Celebrity
Meghan Trainor & Daryl Sabara Welcome A Baby Girl
The mom of three praised her “incredible, superwoman surrogate” in her announcement post.

Meghan Trainor has another adorable reason to blast “Mom.” On Jan. 18, she and husband Daryl Sabara welcomed their third child, a baby girl named Mikey Moon Trainor, via surrogate.
In a shared Instagram post two days later, the couple thanked their “incredible, superwoman surrogate” for bringing Mikey into the world. “We are forever grateful to all the doctors, nurses, teams who made this dream possible,” they continued. “We had endless conversations with our doctors in this journey and this was the safest way for us to be able to continue growing our family.”
Mikey is the couple’s first daughter, joining big brothers Riley and Barry. “We are over the moon in love with this precious girl,” wrote the parents of three. “Riley and Barry have been so excited, they even got to choose her middle name.”
Indeed, Mikey Moon’s planetary moniker could reflect her family’s love for astronomy. Trainor has spoken about Riley’s interest in all things space, which inspired her song “To the Moon.”
That phrase also appears in “Mom,” Trainor’s ode to her own mother, Kelli Trainor, who tells her daughter “I love you to the moon and back” in a voicemail that’s sampled in the song.
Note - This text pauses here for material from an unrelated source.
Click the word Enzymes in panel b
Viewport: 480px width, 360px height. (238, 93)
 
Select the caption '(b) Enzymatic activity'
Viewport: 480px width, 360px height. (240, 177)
As Trainor recently shared with Scary Mommy, she would tell her kids the same thing — and Riley’s recently been taking it a step further. “Now that my son is 4, he’s so smart — he knows every planet, and he knows what’s the furthest one — and he’s like, ‘I love you out the galaxy into a black hole, back in through that black hole, through the galaxy, all the way back down to Earth,’” she said.
Inside Their Family Life
Trainor said in the same interview that her “dream” is to have a daughter someday, making Mikey’s arrival especially exciting. While the hitmaker wants four kids in total, she’s also been open about the challenges that can come with motherhood, discussing her experience with post-traumatic stress disorder and postpartum mental health struggles following the births of her first two children in a 2025 essay for Today.
“I get asked in every single interview, ‘You just do it all! You tour, you have your whole career, you have the perfect family, an amazing life, and you always seem happy. How do you do it?!’ And I always answer: ‘Therapy, my antidepressants and my entire team,’” she said. “I am blessed to be in this situation.”
Trainor concluded her piece by calling for more support for parents, writing: “If you feel like you’re drowning, there are life rafts, I promise. You will be OK as long as you ask for help.”